[PROBLEM TO SOLVE]
Word for word, restate the lines of the listing below from the line with "The height and width of the screenshot is (473, 1671)." through the line with "4.4% + $0.50", and do not include the pictures.
##### TASK INPUTS #####
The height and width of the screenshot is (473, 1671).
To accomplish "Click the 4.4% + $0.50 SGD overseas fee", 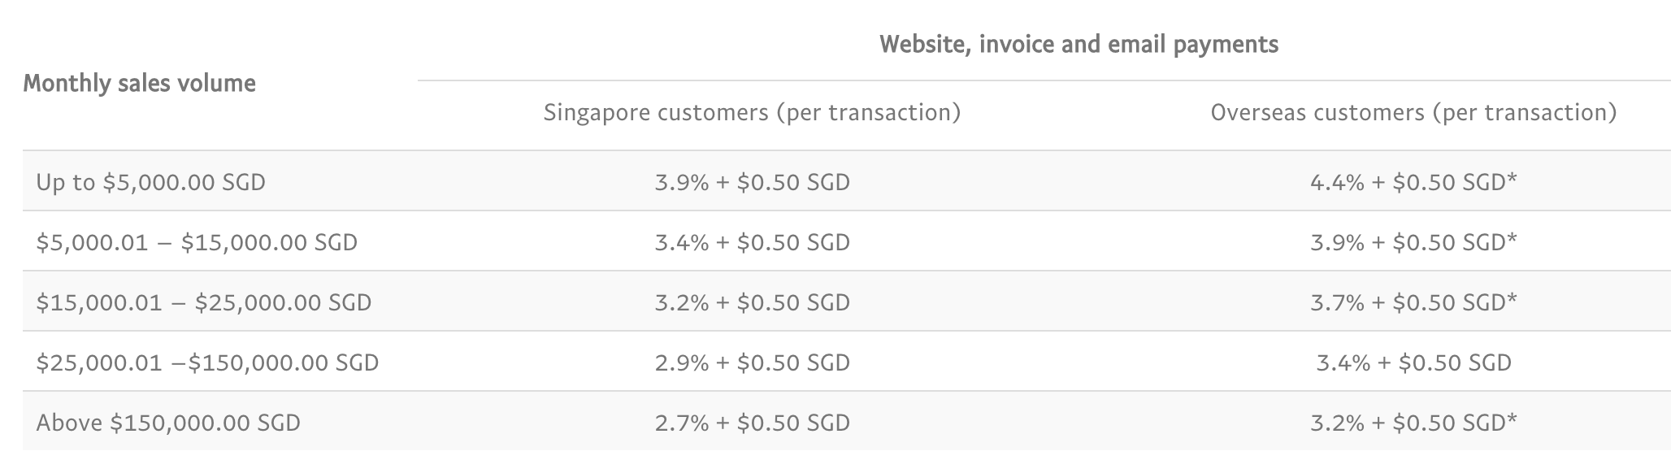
#####
##### TASK INPUTS #####
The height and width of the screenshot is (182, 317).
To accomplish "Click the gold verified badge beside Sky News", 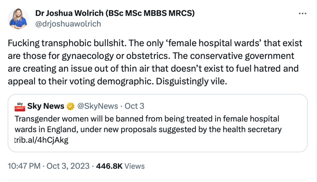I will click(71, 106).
#####
##### TASK INPUTS #####
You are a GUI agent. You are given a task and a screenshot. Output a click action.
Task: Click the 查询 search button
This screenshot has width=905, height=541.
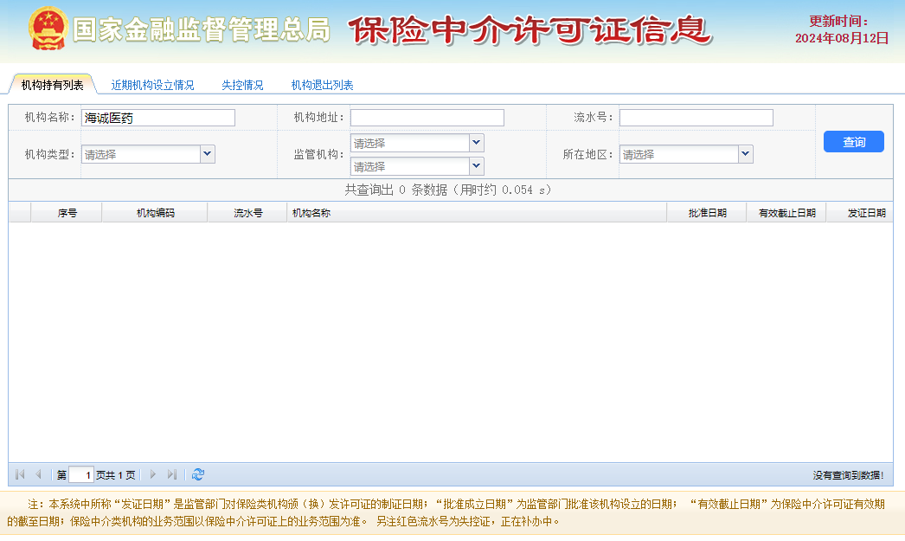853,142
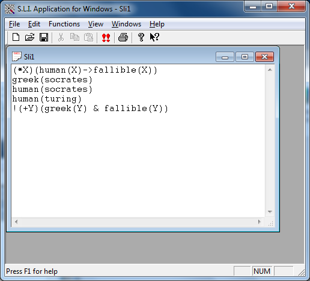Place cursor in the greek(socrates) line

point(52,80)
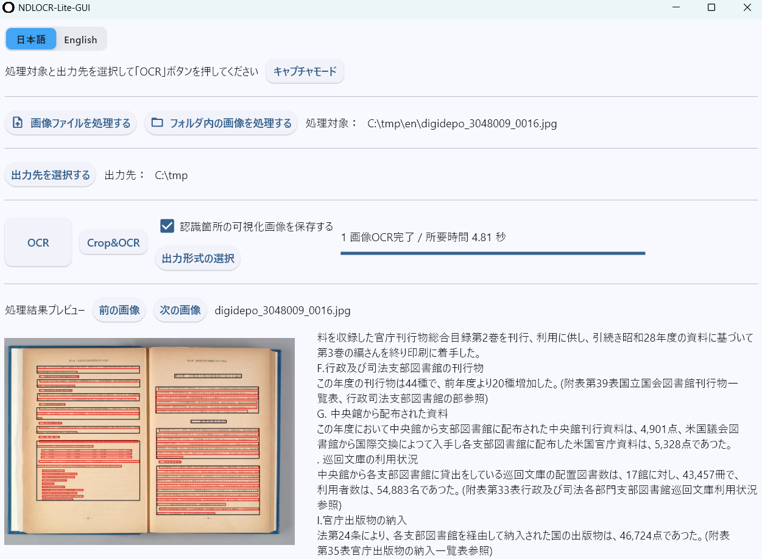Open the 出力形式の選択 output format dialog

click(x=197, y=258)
#####
[COMPLETED EXERCISE]
The height and width of the screenshot is (473, 1671).
To accomplish "Click the 4.4% + $0.50 SGD overseas fee", 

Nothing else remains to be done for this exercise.